Jocelyn had heard the comm on overlap circuit. “Think it’s a boarding party, Cap’n?” she asked sharply.

“Um-hmm,” Killeen said. He did not like being prompted by crew, especially when they were right.

“We can take them right here, when they come into the bay,” she said.

He shook his head. “They won’t be that dumb, whoever they are. Even ordinary defensive mechs, barely better than navvys, would see that.”

“We can catch ’em as they come in over the disk,” she persisted.

If they come that way. Suppose they dock up at the end towers?”

“There?” She frowned. “We haven’t got out there yet. Hadn’t thought…But what’d be the point, puttin’ a dock that far away?”

“Boardin’ when there’s trouble down here, that’s why,” Killeen said irritably. He disliked discussing tactics with crew, even officers, because they kept him from clearing his mind of all extraneous ideas. He needed to concentrate, decide on the best odds in the battle he knew was coming. There could be no other meaning to another, larger ship coming along the same trajectory that the Flitter had followed.

“Got that first craft up and running?” he asked.
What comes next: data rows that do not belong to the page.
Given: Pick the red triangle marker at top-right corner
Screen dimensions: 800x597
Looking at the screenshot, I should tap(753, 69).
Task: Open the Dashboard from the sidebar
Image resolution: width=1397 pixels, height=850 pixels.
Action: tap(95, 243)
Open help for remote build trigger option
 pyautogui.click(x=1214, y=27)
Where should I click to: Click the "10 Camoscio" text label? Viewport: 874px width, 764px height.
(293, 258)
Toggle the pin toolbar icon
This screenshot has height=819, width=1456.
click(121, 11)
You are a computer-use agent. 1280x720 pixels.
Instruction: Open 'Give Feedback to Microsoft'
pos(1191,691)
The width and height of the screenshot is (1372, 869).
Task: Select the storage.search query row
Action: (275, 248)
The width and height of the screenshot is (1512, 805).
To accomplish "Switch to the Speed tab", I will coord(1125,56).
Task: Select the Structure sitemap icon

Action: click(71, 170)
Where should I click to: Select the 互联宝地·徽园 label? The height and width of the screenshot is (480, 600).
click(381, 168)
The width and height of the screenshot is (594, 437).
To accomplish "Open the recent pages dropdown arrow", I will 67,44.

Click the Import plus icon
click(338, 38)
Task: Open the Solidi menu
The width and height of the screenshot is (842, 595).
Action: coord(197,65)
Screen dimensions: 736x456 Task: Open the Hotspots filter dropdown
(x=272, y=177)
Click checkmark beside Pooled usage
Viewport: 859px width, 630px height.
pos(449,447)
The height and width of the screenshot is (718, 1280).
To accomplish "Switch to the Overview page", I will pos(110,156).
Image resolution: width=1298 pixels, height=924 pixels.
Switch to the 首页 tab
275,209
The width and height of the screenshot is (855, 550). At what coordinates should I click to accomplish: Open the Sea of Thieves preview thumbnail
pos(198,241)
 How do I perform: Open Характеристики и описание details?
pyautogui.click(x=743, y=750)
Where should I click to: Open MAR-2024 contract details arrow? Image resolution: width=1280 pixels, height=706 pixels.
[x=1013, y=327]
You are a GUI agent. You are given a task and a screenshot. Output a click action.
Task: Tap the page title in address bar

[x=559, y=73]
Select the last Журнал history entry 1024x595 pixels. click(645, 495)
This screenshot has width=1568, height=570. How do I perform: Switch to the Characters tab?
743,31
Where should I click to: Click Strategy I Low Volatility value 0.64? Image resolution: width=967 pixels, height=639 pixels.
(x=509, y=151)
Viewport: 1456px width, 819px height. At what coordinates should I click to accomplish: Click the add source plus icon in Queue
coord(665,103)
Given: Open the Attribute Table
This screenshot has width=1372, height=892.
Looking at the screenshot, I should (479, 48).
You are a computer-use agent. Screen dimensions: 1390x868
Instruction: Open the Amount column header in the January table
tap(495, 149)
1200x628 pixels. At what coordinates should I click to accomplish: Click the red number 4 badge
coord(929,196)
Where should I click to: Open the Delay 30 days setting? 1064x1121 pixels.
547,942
“Uh—” Jocelyn touched her left temple and conferred with her squads over comm. “Yeasay, Cap’n. The other Flitters will take a while. Y’know—rev up, check out, things like that.”

“But the first one?”

“It’s ready.”

“Good. Let’ s move it out from the station.”

Jocelyn blinked, surprised. “Uh, why?”

Killeen gave her a mirthless smile. “Just do it.”

“I don’t—”

Do it, Lieutenant.”

“Yessir!”

Killeen made his way up through the open cargo hold of the Flitter just as the doors began to close behind him. He wanted to get a full view of the station, and this was a quick way. It would be a while—he checked with Shibo and got an exact figure, 1.68 hours—before the large craft could arrive.

He wanted to see what he could use for maneuver, what the station could do as a defensive fortification. The immense crackling energies that worked over the disk surface would presumably not hinder the humans as they moved and fired at the incoming antagonist, since they had not reacted to the Argo as it approached. But he could be sure of nothing.

He wormed his way through narrow dark passages and soon he was in the cramped control room, a geometrically precise cylinder densely rimmed with electronic gear.